▶ _Text extract_

----------------

AI Safety and Agent Defense Mechanisms | Undergraduate Research Opportunities Program

Project Description

This project advances AI Safety by building and evaluating safety-aware AI agents robust to real-world social engineering (SE) attacks (e.g., pretexting, credential phishing, emotional manipulation, and targeted deception). We move beyond simplistic "jailbreaking" to simulate high-fidelity, human-like SE scenarios where AI agents interact with dynamic, adversarial social contexts. The work includes: (1) curating/annotating realistic SE attack datasets; (2) designing safety alignment mechanisms to help agents detect, resist, and report manipulation; (3) rigorous red-teaming to measure failure modes; and (4) validating defenses in interactive, scenario-based environments. Outcomes will improve AI trustworthiness in high-stakes human-AI interaction systems.

Supervisor

FUNG, May

Quota

2

Course type

UROP1000

UROP1100

UROP2100

UROP3100

UROP3200

UROP4100

Applicant's Roles

- Assist in designing and annotating realistic social engineering attack scenarios and datasets.
- Support development, testing, and prompt engineering of safety-aware AI agents.
- Conduct red-teaming experiments to probe agent vulnerabilities to social manipulation.

----------------

▶ _What you are asked to do_
List every course type named in the UROP project listing. The data that follows is not needed for the task.

▶ _Dataset excerpt_
----------------

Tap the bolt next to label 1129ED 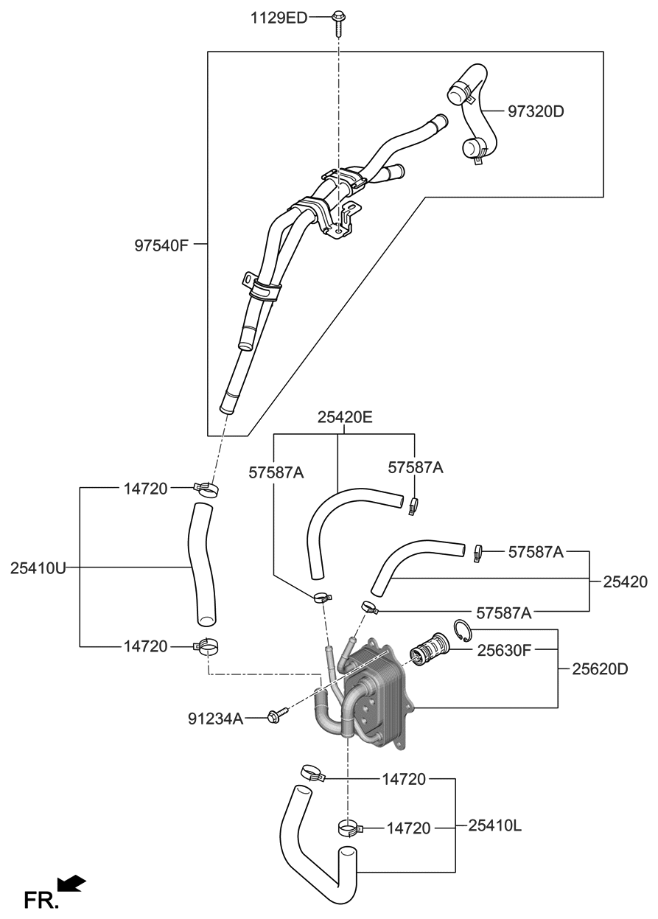coord(339,20)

----------------

▶ _Written solution_
UROP1000, UROP1100, UROP2100, UROP3100, UROP3200, UROP4100